▸ STATED PROBLEM
Rewrite every row of the source data below, replacing "Newsroom" with "Press room" and leaving everything else unchanged.

(Source data)

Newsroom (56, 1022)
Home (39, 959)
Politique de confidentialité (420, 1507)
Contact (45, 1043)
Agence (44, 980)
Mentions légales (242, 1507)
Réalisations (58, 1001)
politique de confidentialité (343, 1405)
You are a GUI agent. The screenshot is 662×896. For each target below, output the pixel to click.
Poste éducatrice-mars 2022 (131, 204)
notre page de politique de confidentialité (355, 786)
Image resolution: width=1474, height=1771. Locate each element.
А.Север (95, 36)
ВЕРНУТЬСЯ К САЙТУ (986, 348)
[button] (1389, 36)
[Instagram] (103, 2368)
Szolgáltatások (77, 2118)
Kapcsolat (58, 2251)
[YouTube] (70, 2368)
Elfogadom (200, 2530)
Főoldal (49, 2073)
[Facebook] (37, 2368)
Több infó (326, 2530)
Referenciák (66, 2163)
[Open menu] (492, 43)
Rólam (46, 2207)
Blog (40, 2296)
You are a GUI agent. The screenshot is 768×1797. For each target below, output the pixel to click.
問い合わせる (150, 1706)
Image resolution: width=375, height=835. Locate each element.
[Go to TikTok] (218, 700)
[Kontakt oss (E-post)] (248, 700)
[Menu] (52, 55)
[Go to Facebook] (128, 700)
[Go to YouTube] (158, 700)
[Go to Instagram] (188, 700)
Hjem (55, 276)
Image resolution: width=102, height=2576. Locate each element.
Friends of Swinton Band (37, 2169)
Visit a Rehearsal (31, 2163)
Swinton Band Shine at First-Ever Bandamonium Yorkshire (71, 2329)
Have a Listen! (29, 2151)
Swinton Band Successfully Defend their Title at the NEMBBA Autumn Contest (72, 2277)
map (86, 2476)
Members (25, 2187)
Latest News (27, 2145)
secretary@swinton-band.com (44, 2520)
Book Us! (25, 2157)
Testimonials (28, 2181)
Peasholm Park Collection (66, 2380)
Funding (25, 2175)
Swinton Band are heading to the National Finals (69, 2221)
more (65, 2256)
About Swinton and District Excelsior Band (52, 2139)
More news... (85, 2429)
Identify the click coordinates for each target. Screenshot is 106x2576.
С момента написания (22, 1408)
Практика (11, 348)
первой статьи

▸ WRITTEN RESPONSE
Press room (56, 1022)
Home (39, 959)
Politique de confidentialité (420, 1507)
Contact (45, 1043)
Agence (44, 980)
Mentions légales (242, 1507)
Réalisations (58, 1001)
politique de confidentialité (343, 1405)
You are a GUI agent. The screenshot is 662×896. For each target below, output the pixel to click.
Poste éducatrice-mars 2022 (131, 204)
notre page de politique de confidentialité (355, 786)
Image resolution: width=1474, height=1771. Locate each element.
А.Север (95, 36)
ВЕРНУТЬСЯ К САЙТУ (986, 348)
[button] (1389, 36)
[Instagram] (103, 2368)
Szolgáltatások (77, 2118)
Kapcsolat (58, 2251)
[YouTube] (70, 2368)
Elfogadom (200, 2530)
Főoldal (49, 2073)
[Facebook] (37, 2368)
Több infó (326, 2530)
Referenciák (66, 2163)
[Open menu] (492, 43)
Rólam (46, 2207)
Blog (40, 2296)
You are a GUI agent. The screenshot is 768×1797. For each target below, output the pixel to click.
問い合わせる (150, 1706)
Image resolution: width=375, height=835. Locate each element.
[Go to TikTok] (218, 700)
[Kontakt oss (E-post)] (248, 700)
[Menu] (52, 55)
[Go to Facebook] (128, 700)
[Go to YouTube] (158, 700)
[Go to Instagram] (188, 700)
Hjem (55, 276)
Image resolution: width=102, height=2576. Locate each element.
Friends of Swinton Band (37, 2169)
Visit a Rehearsal (31, 2163)
Swinton Band Shine at First-Ever Bandamonium Yorkshire (71, 2329)
Have a Listen! (29, 2151)
Swinton Band Successfully Defend their Title at the NEMBBA Autumn Contest (72, 2277)
map (86, 2476)
Members (25, 2187)
Latest News (27, 2145)
secretary@swinton-band.com (44, 2520)
Book Us! (25, 2157)
Testimonials (28, 2181)
Peasholm Park Collection (66, 2380)
Funding (25, 2175)
Swinton Band are heading to the National Finals (69, 2221)
more (65, 2256)
About Swinton and District Excelsior Band (52, 2139)
More news... (85, 2429)
Identify the click coordinates for each target. Screenshot is 106x2576.
С момента написания (22, 1408)
Практика (11, 348)
первой статьи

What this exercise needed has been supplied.